Target position listing –
- - -
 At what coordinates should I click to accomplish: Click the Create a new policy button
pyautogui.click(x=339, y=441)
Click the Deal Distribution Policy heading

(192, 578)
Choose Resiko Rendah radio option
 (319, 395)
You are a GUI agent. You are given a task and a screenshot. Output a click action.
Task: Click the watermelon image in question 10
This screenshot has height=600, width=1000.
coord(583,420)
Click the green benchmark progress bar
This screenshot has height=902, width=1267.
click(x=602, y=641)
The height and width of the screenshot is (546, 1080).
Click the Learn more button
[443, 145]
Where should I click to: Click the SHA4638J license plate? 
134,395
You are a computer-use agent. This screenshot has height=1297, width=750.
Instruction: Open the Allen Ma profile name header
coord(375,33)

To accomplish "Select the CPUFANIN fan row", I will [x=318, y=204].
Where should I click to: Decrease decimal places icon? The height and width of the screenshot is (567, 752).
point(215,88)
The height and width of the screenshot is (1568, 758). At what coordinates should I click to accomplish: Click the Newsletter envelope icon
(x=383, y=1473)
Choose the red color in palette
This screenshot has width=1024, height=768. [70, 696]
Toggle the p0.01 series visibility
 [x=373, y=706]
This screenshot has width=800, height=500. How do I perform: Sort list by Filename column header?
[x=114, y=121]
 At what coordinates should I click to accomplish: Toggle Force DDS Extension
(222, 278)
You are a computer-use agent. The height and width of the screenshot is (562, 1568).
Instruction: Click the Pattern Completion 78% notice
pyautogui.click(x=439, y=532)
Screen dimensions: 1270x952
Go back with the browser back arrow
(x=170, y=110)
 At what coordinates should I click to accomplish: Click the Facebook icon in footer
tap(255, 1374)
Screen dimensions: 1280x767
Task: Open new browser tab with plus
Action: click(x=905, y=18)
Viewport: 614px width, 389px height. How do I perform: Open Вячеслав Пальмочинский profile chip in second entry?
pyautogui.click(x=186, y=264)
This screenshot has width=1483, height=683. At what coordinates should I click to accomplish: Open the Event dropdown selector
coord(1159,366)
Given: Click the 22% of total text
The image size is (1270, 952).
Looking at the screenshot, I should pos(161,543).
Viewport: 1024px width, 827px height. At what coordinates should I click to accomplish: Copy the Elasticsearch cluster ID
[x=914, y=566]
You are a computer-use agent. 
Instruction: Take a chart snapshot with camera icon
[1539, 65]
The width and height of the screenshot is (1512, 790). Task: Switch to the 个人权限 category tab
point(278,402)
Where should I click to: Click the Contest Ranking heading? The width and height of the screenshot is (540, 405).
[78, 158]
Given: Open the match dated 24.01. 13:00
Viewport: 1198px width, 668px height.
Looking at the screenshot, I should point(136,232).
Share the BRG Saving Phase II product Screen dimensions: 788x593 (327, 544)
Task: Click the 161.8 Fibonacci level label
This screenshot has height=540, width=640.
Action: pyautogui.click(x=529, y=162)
- - -
Written problem – Reproduce every line of the listing above, unchanged.

Result of the task –
 At what coordinates should I click to accomplish: Click the Create a new policy button
pyautogui.click(x=339, y=441)
Click the Deal Distribution Policy heading

(192, 578)
Choose Resiko Rendah radio option
 (319, 395)
You are a GUI agent. You are given a task and a screenshot. Output a click action.
Task: Click the watermelon image in question 10
This screenshot has height=600, width=1000.
coord(583,420)
Click the green benchmark progress bar
This screenshot has height=902, width=1267.
click(x=602, y=641)
The height and width of the screenshot is (546, 1080).
Click the Learn more button
[443, 145]
Where should I click to: Click the SHA4638J license plate? 
134,395
You are a computer-use agent. This screenshot has height=1297, width=750.
Instruction: Open the Allen Ma profile name header
coord(375,33)

To accomplish "Select the CPUFANIN fan row", I will [x=318, y=204].
Where should I click to: Decrease decimal places icon? The height and width of the screenshot is (567, 752).
point(215,88)
The height and width of the screenshot is (1568, 758). At what coordinates should I click to accomplish: Click the Newsletter envelope icon
(x=383, y=1473)
Choose the red color in palette
This screenshot has width=1024, height=768. [70, 696]
Toggle the p0.01 series visibility
 [x=373, y=706]
This screenshot has width=800, height=500. How do I perform: Sort list by Filename column header?
[x=114, y=121]
 At what coordinates should I click to accomplish: Toggle Force DDS Extension
(222, 278)
You are a computer-use agent. The height and width of the screenshot is (562, 1568).
Instruction: Click the Pattern Completion 78% notice
pyautogui.click(x=439, y=532)
Screen dimensions: 1270x952
Go back with the browser back arrow
(x=170, y=110)
 At what coordinates should I click to accomplish: Click the Facebook icon in footer
tap(255, 1374)
Screen dimensions: 1280x767
Task: Open new browser tab with plus
Action: click(x=905, y=18)
Viewport: 614px width, 389px height. How do I perform: Open Вячеслав Пальмочинский profile chip in second entry?
pyautogui.click(x=186, y=264)
This screenshot has width=1483, height=683. At what coordinates should I click to accomplish: Open the Event dropdown selector
coord(1159,366)
Given: Click the 22% of total text
The image size is (1270, 952).
Looking at the screenshot, I should pos(161,543).
Viewport: 1024px width, 827px height. At what coordinates should I click to accomplish: Copy the Elasticsearch cluster ID
[x=914, y=566]
You are a computer-use agent. 
Instruction: Take a chart snapshot with camera icon
[1539, 65]
The width and height of the screenshot is (1512, 790). Task: Switch to the 个人权限 category tab
point(278,402)
Where should I click to: Click the Contest Ranking heading? The width and height of the screenshot is (540, 405).
[78, 158]
Given: Open the match dated 24.01. 13:00
Viewport: 1198px width, 668px height.
Looking at the screenshot, I should point(136,232).
Share the BRG Saving Phase II product Screen dimensions: 788x593 (327, 544)
Task: Click the 161.8 Fibonacci level label
This screenshot has height=540, width=640.
Action: pyautogui.click(x=529, y=162)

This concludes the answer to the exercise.